Thursday, August 21, 2014

The Bloody Business of Soderbergh's The Knick

The dog days of August are seeing some interesting new shows test the waters, none of which are likely to be more fascinating than The Knick, from producer Steven Soderbergh, who directs the excellent pilot episode. The Knick is shorthand for 1900 New York's Knickerbocker Hospital, where surgeons such as Clive Owen's Dr. John Thackery are trying to make advances in medicine, despite their reliance on the primitive tools of the era. "More has been learned about the treatment of the human body in the last five years than in the last five hundred."

Obsessed with saving lives, Thackery is also struggling against The Knick's wealthy benefactors who administer the hospital and his own addiction to cocaine, as well as the inexorable grasp of the grim reaper. Like a bloodied Sherlock Holmes, Thackery promises to be a fascinating, flawed character.

The sense of time and place evoking turn of the century New York is outstanding. In a city swelling with immigrants and corruption, the dawn of a new age is upon them, but the prejudices and limitations of the past loom just as large. Performing a Cesarean section is a procedure as daunting as landing on the moon. The surgeries depicted in The Knick are shockingly immediate and out-gruesome The Strain in terms of showing the pliability of human tissue. Soderbergh shoots these without music in near silence, save for a faint background drip, drip, drip echoing in the operating theater.
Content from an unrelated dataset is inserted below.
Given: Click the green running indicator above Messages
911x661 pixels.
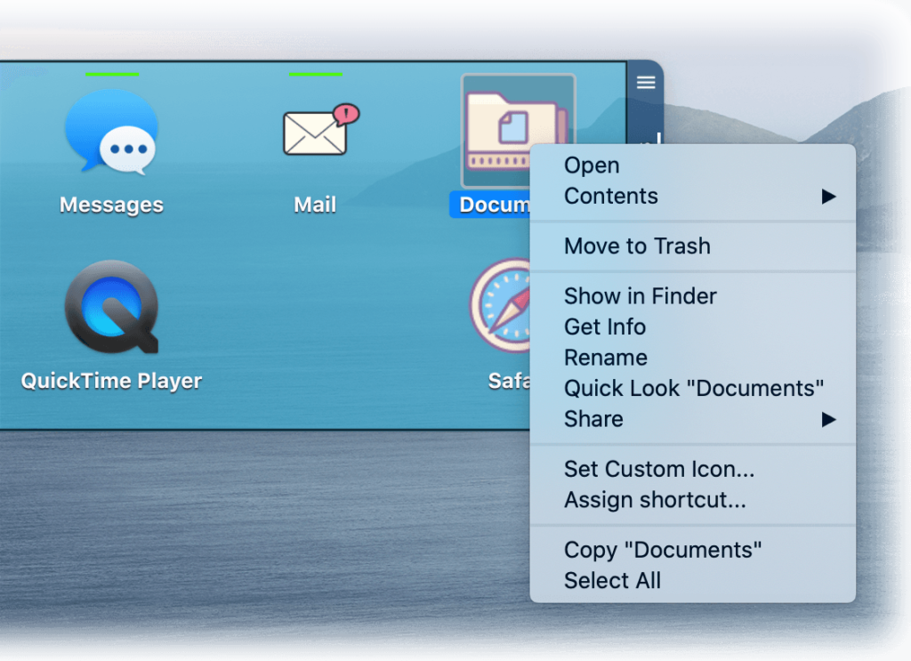Looking at the screenshot, I should (x=111, y=76).
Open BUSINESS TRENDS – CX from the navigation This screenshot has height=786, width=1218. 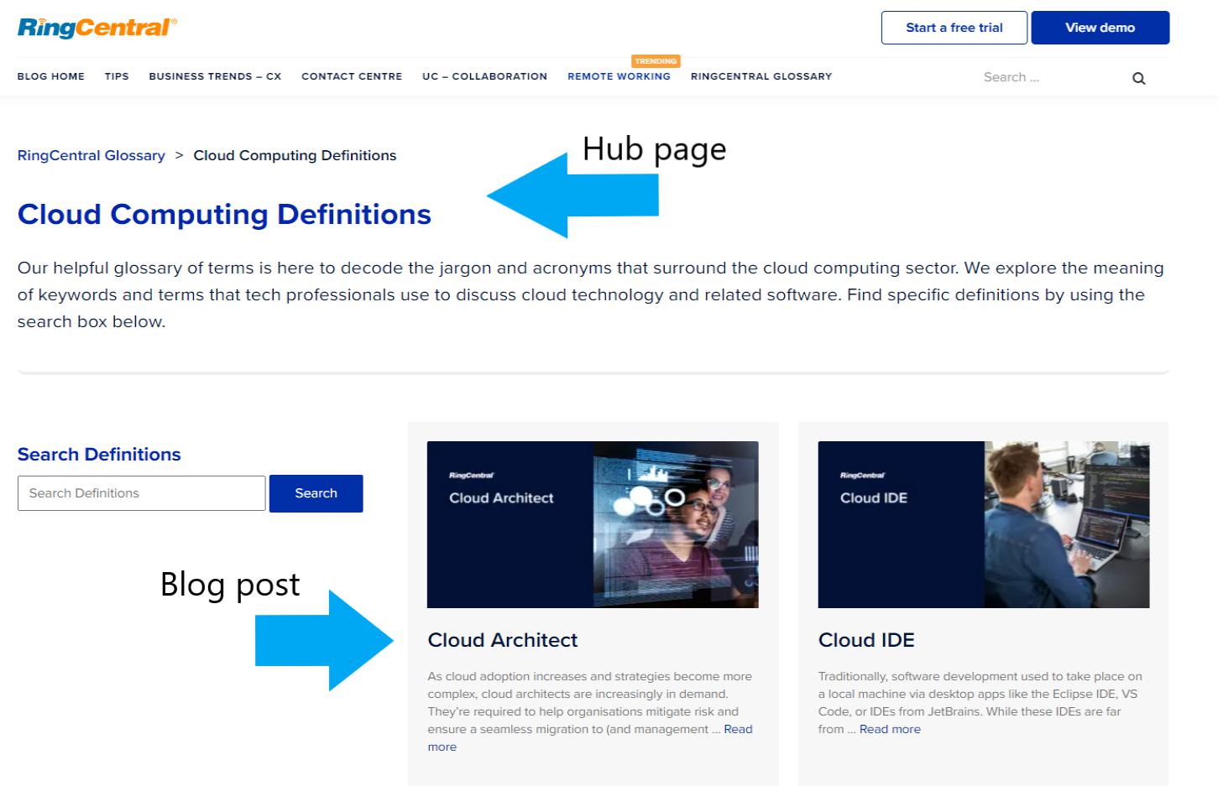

The cast of largely unknown actors adds to the realism and Soderbergh's use of an initially anachronistic electronic score works surprisingly well at capturing Thackery's outlier perspective.

If you don't have Cinemax, the pilot is available on Comcast in a free "Premiere Preview" section. The Knick has already been renewed for a second season, which bodes well for keeping us awake during surgery. Definitely check it out.